Market Risk Measurement and Management
Since our inception in 1999, Rutter Associates has been involved in “sound practice implementations” and “sound practice evaluations” of Market Risk measures and systems for financial institutions, non-financial corporations, and investment portfolios alike. Our partners have extensive backgrounds in market risk management extending back to the 1980s and our analysts have benefitted from academic training in financial engineering at the master’s level as well as earning the GARP FRM designation.
Indeed, our founder, Charles Smithson, was intimately involved in the Group of Thirty’s groundbreaking 1993 work Derivatives: Practices and Principles which may be the first published document to use the word “value-at-risk.”
Market risk is the risk of financial loss due to adverse changes in interest rates, commodity prices, foreign exchange rates, and equity and other asset prices.

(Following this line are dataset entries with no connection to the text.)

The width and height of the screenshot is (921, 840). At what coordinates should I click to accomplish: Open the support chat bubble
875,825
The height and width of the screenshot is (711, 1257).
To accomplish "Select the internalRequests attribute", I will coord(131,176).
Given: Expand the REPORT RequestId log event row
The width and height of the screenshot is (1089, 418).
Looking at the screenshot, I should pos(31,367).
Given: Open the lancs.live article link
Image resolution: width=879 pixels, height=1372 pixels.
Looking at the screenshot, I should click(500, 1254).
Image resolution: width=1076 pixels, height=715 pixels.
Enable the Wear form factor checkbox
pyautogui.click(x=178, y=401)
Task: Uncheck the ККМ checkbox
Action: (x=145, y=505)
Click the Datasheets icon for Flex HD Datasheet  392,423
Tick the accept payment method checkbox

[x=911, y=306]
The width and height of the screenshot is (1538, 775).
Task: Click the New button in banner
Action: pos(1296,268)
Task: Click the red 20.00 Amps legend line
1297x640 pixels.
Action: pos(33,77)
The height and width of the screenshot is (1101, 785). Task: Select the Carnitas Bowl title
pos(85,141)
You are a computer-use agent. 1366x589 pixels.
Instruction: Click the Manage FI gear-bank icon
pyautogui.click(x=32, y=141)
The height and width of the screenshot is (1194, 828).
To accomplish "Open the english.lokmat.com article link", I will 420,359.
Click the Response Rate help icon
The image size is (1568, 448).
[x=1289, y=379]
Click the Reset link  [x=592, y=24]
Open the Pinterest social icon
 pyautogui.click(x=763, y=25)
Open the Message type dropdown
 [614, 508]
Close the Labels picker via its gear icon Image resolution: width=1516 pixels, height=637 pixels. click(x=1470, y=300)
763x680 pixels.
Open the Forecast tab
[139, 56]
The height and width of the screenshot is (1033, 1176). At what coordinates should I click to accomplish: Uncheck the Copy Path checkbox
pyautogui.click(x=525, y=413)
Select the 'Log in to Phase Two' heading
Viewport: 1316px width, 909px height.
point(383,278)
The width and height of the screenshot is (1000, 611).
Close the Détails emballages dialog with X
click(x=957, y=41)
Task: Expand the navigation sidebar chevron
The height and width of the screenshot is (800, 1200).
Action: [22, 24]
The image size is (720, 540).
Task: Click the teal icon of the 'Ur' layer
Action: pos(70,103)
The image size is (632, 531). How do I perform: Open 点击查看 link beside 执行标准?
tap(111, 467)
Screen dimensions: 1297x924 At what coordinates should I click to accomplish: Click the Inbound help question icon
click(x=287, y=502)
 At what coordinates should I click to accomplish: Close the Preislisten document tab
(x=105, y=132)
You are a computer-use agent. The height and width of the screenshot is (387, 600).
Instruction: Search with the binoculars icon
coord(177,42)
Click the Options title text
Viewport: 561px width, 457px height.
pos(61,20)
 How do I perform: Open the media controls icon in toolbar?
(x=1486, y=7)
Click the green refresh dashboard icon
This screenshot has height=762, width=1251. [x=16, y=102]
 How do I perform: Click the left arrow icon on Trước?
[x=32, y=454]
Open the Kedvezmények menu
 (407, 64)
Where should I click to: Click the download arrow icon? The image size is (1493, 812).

Market risk is generally gauged using two complementary approaches:
• Probabilistic methods such as Value at Risk or “VaR”, the minimum portfolio “tail” loss calculated at a specified level of probability and horizon, and Expected Tail Loss or “ETL”, the expected loss given that a loss actually occurs within that tail of the distribution.
• Deterministic methods including:
• • Calculation of sensitivities and shocks to underlying risk factors such as interest rates (e.g. duration, DV01, convexity, +/- 100bps), foreign exchange rates, equity prices, volatility, asset correlations, etc.
• • Stress tests involving calculation of portfolio losses under historical loss scenarios such as the 1987 stock market crash, “9/11”, the 2007-2009 “great recession”, the March 2020 – April 2020 deep but brief “covid recession”.
• • Stress tests involving hypothetical stress capturing improbable but not implausible shocks to rates and prices, including “reverse” stress tests designed to help understand “breaking points” of an institution.
Market risk management entails first understanding and articulating risk appetite and then articulating risk tolerance, typically expressed as both soft “yellow light” and hard “red light” limits on the metrics discussed above.
Rutter Associates is well positioned to assist banks, insurance companies, prime brokerages, portfolio managers and others in building out or reviewing market risk management programs, guidelines, and limit sets.
Representative assignments include:
• Rutter Associates assisted an arbitration panel in identifying and understanding the shortfalls in the market risk management of a prime brokerage operation th reat suffered large losses as a result of the failure of a large family office.
• Rutter Associates employed CCAR-type stress tests to assess the capital adequacy of a large financial institution.
• To help satisfy U.S. financial regulatory requirements, Rutter Associates reviewed a new Market Utility’s VaR-based margin calculator from both a theoretical standpoint and an empirical one, employing rigorous back-testing methodologies.
• Rutter Associates assisted a large U.S. bank in translating the CCAR “stress test” vectors specified by regulators into a larger set of transformed vectors that could populate the bank’s own risk management systems and permit robust stress testing consistent with the regulatory scenarios.
• Rutter Associates developed and implemented a VaR-based margin calculator for a Central Counterparty (CCP) and reviewed its Stress Test protocol used to establish capital adequacy and satisfy regulatory oversight.
• Rutter Associates advised a multinational oil company in the development of its market risk measurement and hedging policies.